Marie, reine de France
 
La fête de l’Assomption nous rappelle que Marie est reine de France, patronne principale de notre pays. Pour un catholique, la véritable fête nationale n’est pas le 14 juillet, cette prise de la Bastille qui, dans les années qui ont suivi, a vu couler tant de sang, notamment celui des « ennemis de la Nation », c’est-à-dire très précisément ceux qui était fidèles à Dieu et à l’enseignement de l’Eglise. Alors non, notre fête nationale à nous, ce n’est pas le 14 juillet : c’est le 15 août, la fête de Notre-Dame qui nous montre le chemin du Ciel et de la joie éternelle auprès de Dieu.
C’est un honneur que d’avoir Marie comme sainte patronne pour notre pays, Marie qui nous guide, qui nous accompagne, qui veille sur nous ! A de nombreuses reprises, le Ciel a envoyé la Bienheureuse Vierge Marie en notre beau pays pour nous appeler à la fidélité, à la constance… à la conversion parfois : c’est sainte Catherine Labouré qui reçut en 1830, rue du Bac à Paris, la mission de faire frapper la « médaille miraculeuse » qui assurera aux « personnes qui la porteront avec confiance de grandes grâces » ; en 1846, à La Salette, dans les montagnes grenobloises, le message sera plus dur, plus exigeant : « Si mon peuple ne veut pas se soumettre, je suis forcée de laisser aller le bras de mon Fils… » En 1858, à Lourdes, sainte Bernadette sera exhortée à dire le chapelet : « Pénitence, pénitence : priez pour les pécheurs ! » Puis à Pontmain, en pleine guerre contre les Prussiens : « Mais priez mes enfants… Mon Fils Se laisse toucher. » Enfin, en 1876, à Pellevoisin, le message de Notre-Dame sonne comme une alerte : « Et la France ! Que n’ai-je pas fait pour elle ! Que d’avertissements, et pourtant, encore, elle refuse d’entendre ! »

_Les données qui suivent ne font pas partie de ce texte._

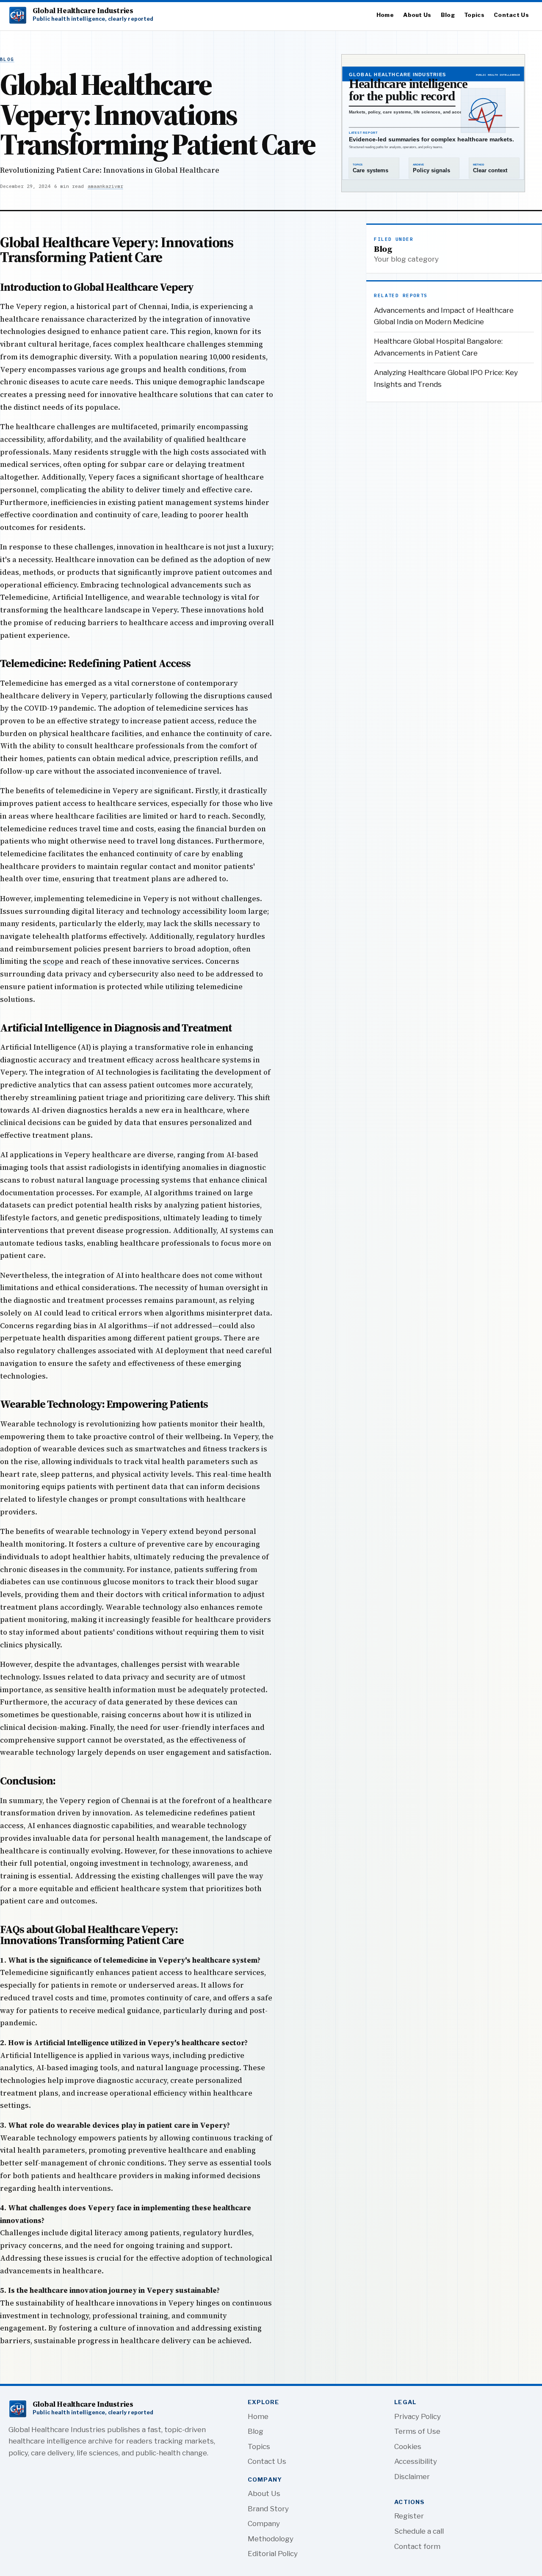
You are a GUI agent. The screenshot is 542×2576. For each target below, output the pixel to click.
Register (409, 2516)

Alors, mes frères, en cette fête de l’Assomption, d’abord rendons grâce au Ciel pour Marie, pour son exemple et pour son attachement maternel à notre pays. Ensuite, regardons en quoi, nous-mêmes, nous pouvons nous convertir, faire pénitence, changer ce qui est de travers dans notre vie pour mieux correspondre au dessein de Dieu pour nous et notre pays. Ayons à cœur de servir, comme Marie l’a fait ! Soyons des hommes et des femmes de prière, de louange et d’adoration, en étant unis à Dieu, en vivant chaque instant de notre vie, « par Lui, avec Lui et en Lui ». Demandons cette grâce de l’union intime avec Dieu en levant souvent les yeux vers le Ciel où nous espérons entrer un jour, celui de notre mort terrestre, pour partager la joie sans fin de la Bienheureuse Vierge Marie et des saints auprès de Dieu.